WHAT IS BEING ASKED: Reproduce all of the following material word for word, keeping every line as it stands.

--- Begin LISTED RECORDS ---

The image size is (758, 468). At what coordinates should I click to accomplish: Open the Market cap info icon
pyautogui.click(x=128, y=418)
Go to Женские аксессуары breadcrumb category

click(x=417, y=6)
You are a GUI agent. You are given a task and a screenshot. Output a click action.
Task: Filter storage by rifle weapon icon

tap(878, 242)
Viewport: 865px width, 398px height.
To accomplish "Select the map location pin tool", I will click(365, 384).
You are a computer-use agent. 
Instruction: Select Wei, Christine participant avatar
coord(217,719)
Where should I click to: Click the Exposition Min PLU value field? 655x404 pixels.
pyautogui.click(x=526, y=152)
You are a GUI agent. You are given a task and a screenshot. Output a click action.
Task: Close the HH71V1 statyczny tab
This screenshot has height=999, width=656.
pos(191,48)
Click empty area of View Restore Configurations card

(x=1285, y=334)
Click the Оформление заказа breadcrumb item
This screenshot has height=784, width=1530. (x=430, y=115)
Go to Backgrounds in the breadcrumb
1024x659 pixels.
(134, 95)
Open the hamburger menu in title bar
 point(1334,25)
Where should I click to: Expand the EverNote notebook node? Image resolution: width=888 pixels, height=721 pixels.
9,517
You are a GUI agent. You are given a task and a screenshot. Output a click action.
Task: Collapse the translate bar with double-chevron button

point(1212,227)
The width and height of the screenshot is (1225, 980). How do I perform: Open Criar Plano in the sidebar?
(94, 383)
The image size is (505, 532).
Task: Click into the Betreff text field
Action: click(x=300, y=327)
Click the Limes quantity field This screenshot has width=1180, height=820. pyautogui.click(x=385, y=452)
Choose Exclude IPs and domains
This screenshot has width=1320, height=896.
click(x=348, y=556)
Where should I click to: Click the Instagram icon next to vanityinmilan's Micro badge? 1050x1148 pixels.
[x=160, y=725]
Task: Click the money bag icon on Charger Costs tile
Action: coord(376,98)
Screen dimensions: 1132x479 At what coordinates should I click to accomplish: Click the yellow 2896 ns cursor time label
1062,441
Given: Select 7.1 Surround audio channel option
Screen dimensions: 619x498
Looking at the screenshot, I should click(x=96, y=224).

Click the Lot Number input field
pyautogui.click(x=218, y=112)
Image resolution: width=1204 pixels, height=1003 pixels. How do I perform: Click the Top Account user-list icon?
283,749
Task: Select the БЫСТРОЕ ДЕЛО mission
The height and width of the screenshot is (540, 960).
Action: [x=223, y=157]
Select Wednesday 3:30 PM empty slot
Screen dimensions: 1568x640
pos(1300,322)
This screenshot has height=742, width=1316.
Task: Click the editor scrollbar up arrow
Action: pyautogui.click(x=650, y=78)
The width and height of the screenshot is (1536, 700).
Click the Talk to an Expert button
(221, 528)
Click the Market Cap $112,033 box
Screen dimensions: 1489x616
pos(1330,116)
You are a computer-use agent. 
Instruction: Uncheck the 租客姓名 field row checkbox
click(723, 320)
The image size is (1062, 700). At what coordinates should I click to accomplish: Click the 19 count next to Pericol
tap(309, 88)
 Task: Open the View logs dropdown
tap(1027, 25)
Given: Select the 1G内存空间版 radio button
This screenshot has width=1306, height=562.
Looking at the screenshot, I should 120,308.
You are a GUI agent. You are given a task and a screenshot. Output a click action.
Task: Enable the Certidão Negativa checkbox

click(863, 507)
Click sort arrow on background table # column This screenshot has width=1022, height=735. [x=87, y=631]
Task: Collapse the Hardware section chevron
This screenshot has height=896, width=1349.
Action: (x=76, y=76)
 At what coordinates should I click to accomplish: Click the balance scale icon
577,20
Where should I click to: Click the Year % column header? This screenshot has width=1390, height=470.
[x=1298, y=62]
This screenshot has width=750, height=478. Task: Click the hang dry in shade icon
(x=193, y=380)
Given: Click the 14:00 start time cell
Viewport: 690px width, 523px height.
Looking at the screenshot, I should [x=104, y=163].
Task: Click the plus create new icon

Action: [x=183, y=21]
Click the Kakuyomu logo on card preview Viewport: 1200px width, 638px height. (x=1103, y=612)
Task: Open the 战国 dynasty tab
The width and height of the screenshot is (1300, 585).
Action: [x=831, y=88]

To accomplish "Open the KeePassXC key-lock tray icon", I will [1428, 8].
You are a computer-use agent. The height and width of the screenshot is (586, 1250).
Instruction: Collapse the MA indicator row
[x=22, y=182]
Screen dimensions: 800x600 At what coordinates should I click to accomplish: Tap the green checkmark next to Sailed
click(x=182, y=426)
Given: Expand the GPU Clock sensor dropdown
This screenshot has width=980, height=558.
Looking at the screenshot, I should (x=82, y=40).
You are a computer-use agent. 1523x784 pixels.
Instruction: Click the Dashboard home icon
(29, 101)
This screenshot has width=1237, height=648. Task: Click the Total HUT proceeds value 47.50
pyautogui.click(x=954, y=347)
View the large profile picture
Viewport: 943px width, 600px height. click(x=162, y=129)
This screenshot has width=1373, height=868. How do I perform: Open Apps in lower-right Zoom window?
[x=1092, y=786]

--- End LISTED RECORDS ---

ANSWER FOR THE TASK:
The image size is (758, 468). At what coordinates should I click to accomplish: Open the Market cap info icon
pyautogui.click(x=128, y=418)
Go to Женские аксессуары breadcrumb category

click(x=417, y=6)
You are a GUI agent. You are given a task and a screenshot. Output a click action.
Task: Filter storage by rifle weapon icon

tap(878, 242)
Viewport: 865px width, 398px height.
To accomplish "Select the map location pin tool", I will click(365, 384).
You are a computer-use agent. 
Instruction: Select Wei, Christine participant avatar
coord(217,719)
Where should I click to: Click the Exposition Min PLU value field? 655x404 pixels.
pyautogui.click(x=526, y=152)
You are a GUI agent. You are given a task and a screenshot. Output a click action.
Task: Close the HH71V1 statyczny tab
This screenshot has height=999, width=656.
pos(191,48)
Click empty area of View Restore Configurations card

(x=1285, y=334)
Click the Оформление заказа breadcrumb item
This screenshot has height=784, width=1530. (x=430, y=115)
Go to Backgrounds in the breadcrumb
1024x659 pixels.
(134, 95)
Open the hamburger menu in title bar
 point(1334,25)
Where should I click to: Expand the EverNote notebook node? Image resolution: width=888 pixels, height=721 pixels.
9,517
You are a GUI agent. You are given a task and a screenshot. Output a click action.
Task: Collapse the translate bar with double-chevron button

point(1212,227)
The width and height of the screenshot is (1225, 980). How do I perform: Open Criar Plano in the sidebar?
(94, 383)
The image size is (505, 532).
Task: Click into the Betreff text field
Action: click(x=300, y=327)
Click the Limes quantity field This screenshot has width=1180, height=820. pyautogui.click(x=385, y=452)
Choose Exclude IPs and domains
This screenshot has width=1320, height=896.
click(x=348, y=556)
Where should I click to: Click the Instagram icon next to vanityinmilan's Micro badge? 1050x1148 pixels.
[x=160, y=725]
Task: Click the money bag icon on Charger Costs tile
Action: coord(376,98)
Screen dimensions: 1132x479 At what coordinates should I click to accomplish: Click the yellow 2896 ns cursor time label
1062,441
Given: Select 7.1 Surround audio channel option
Screen dimensions: 619x498
Looking at the screenshot, I should click(x=96, y=224).

Click the Lot Number input field
pyautogui.click(x=218, y=112)
Image resolution: width=1204 pixels, height=1003 pixels. How do I perform: Click the Top Account user-list icon?
283,749
Task: Select the БЫСТРОЕ ДЕЛО mission
The height and width of the screenshot is (540, 960).
Action: [x=223, y=157]
Select Wednesday 3:30 PM empty slot
Screen dimensions: 1568x640
pos(1300,322)
This screenshot has height=742, width=1316.
Task: Click the editor scrollbar up arrow
Action: pyautogui.click(x=650, y=78)
The width and height of the screenshot is (1536, 700).
Click the Talk to an Expert button
(221, 528)
Click the Market Cap $112,033 box
Screen dimensions: 1489x616
pos(1330,116)
You are a computer-use agent. 
Instruction: Uncheck the 租客姓名 field row checkbox
click(723, 320)
The image size is (1062, 700). At what coordinates should I click to accomplish: Click the 19 count next to Pericol
tap(309, 88)
 Task: Open the View logs dropdown
tap(1027, 25)
Given: Select the 1G内存空间版 radio button
This screenshot has width=1306, height=562.
Looking at the screenshot, I should 120,308.
You are a GUI agent. You are given a task and a screenshot. Output a click action.
Task: Enable the Certidão Negativa checkbox

click(863, 507)
Click sort arrow on background table # column This screenshot has width=1022, height=735. [x=87, y=631]
Task: Collapse the Hardware section chevron
This screenshot has height=896, width=1349.
Action: (x=76, y=76)
 At what coordinates should I click to accomplish: Click the balance scale icon
577,20
Where should I click to: Click the Year % column header? This screenshot has width=1390, height=470.
[x=1298, y=62]
This screenshot has width=750, height=478. Task: Click the hang dry in shade icon
(x=193, y=380)
Given: Click the 14:00 start time cell
Viewport: 690px width, 523px height.
Looking at the screenshot, I should [x=104, y=163].
Task: Click the plus create new icon

Action: [x=183, y=21]
Click the Kakuyomu logo on card preview Viewport: 1200px width, 638px height. (x=1103, y=612)
Task: Open the 战国 dynasty tab
The width and height of the screenshot is (1300, 585).
Action: [x=831, y=88]

To accomplish "Open the KeePassXC key-lock tray icon", I will [1428, 8].
You are a computer-use agent. The height and width of the screenshot is (586, 1250).
Instruction: Collapse the MA indicator row
[x=22, y=182]
Screen dimensions: 800x600 At what coordinates should I click to accomplish: Tap the green checkmark next to Sailed
click(x=182, y=426)
Given: Expand the GPU Clock sensor dropdown
This screenshot has width=980, height=558.
Looking at the screenshot, I should (x=82, y=40).
You are a computer-use agent. 1523x784 pixels.
Instruction: Click the Dashboard home icon
(29, 101)
This screenshot has width=1237, height=648. Task: Click the Total HUT proceeds value 47.50
pyautogui.click(x=954, y=347)
View the large profile picture
Viewport: 943px width, 600px height. click(x=162, y=129)
This screenshot has width=1373, height=868. How do I perform: Open Apps in lower-right Zoom window?
[x=1092, y=786]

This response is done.